Who can blame him, then, for wanting to revise and revisit the triumph in Eat the Document (1966), a chronicle of his second UK tour, the one where he went electric. This time, Dylan took the reins, editing footage shot by Pennebaker, thus demonstrating what happens when a rock star tries to engrave his own image. Eat the Document is a total mess of speed tweak and intentional incoherence. The live stuff looks great, though.

Next came Renaldo and Clara (1978), a four-hour magnum dirge of quasi-mystical, emetic autobiography interspersed with performance footage from the Rolling Thunder Revue tour. The massive cast (Dylan, then-wife Sara, Joan Baez, Allen Ginsberg, Sam Shepard, et al.) deconstructs Dylan's emotional distance, by way of sub-beat improvisation and group-therapy-style role-playing. A tough sell, even for die-hards. The live stuff looks great, though.

By way of a brilliant turn in Sam Peckinpah's Pat Garrett and Billy the Kid (1973)--as Fool to Kris Kristofferson's Lear--Dylan returned to Dylaniana with Hearts of Fire (1986), a regrettable rock 'n' roll fable featuring our hero as a wizened R&B road dog.

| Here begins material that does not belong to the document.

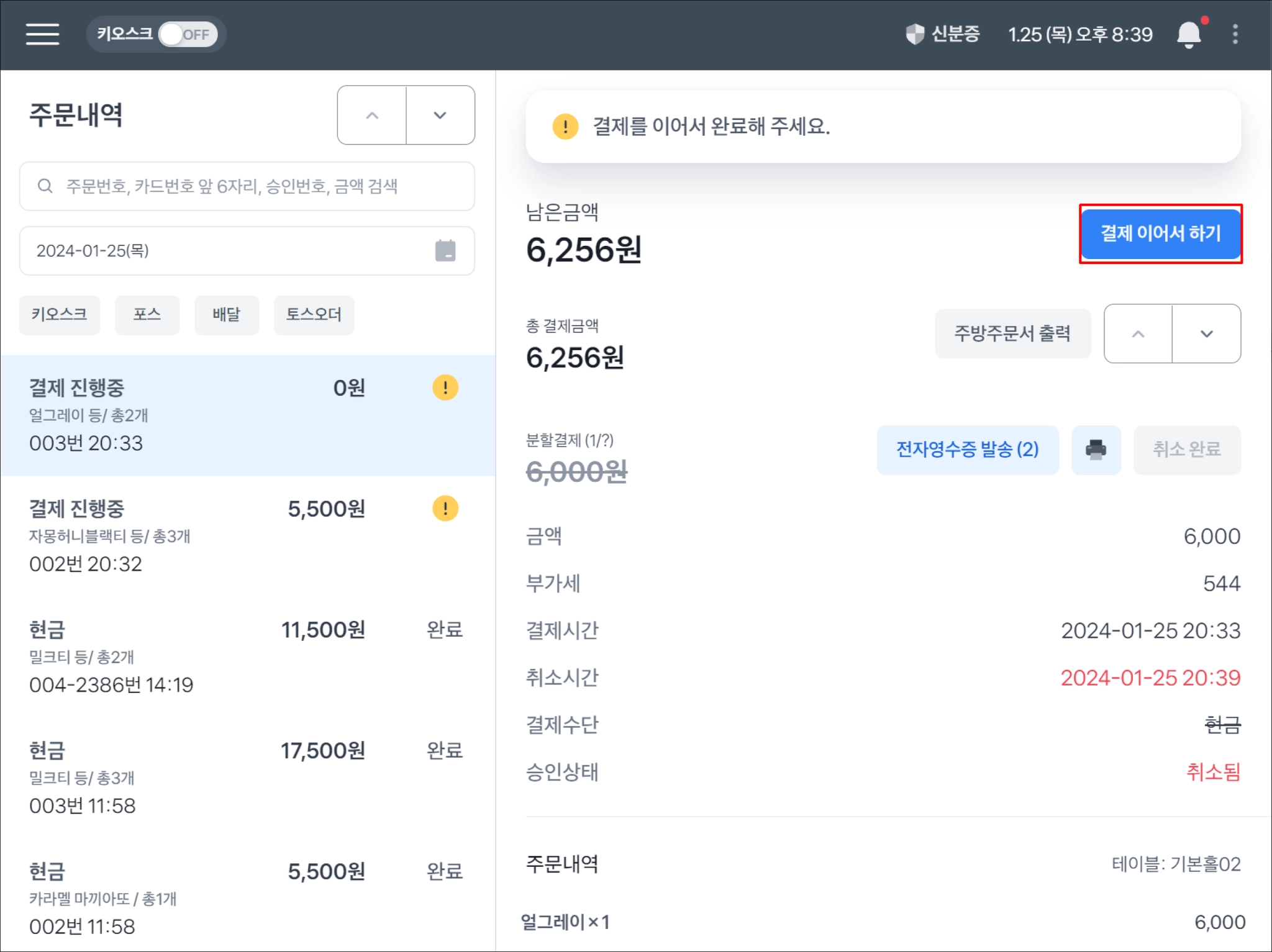Filter orders by 배달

Not even the live stuff looks good.

Which brings us to Masked and Anonymous, a goulash of unintentional self-parody and paranoid sociology that will surely be the last attempt to distill the Dylan persona into a celluloid hero. While Hollywood actors recite inscrutable drug-logic soliloquies in a landscape that looks like a 3-D rendering of the cover of The Basement Tapes, Dylan creaks inexpressively through the picture, looking half-dead. Fortunately, though, the live stuff looks great.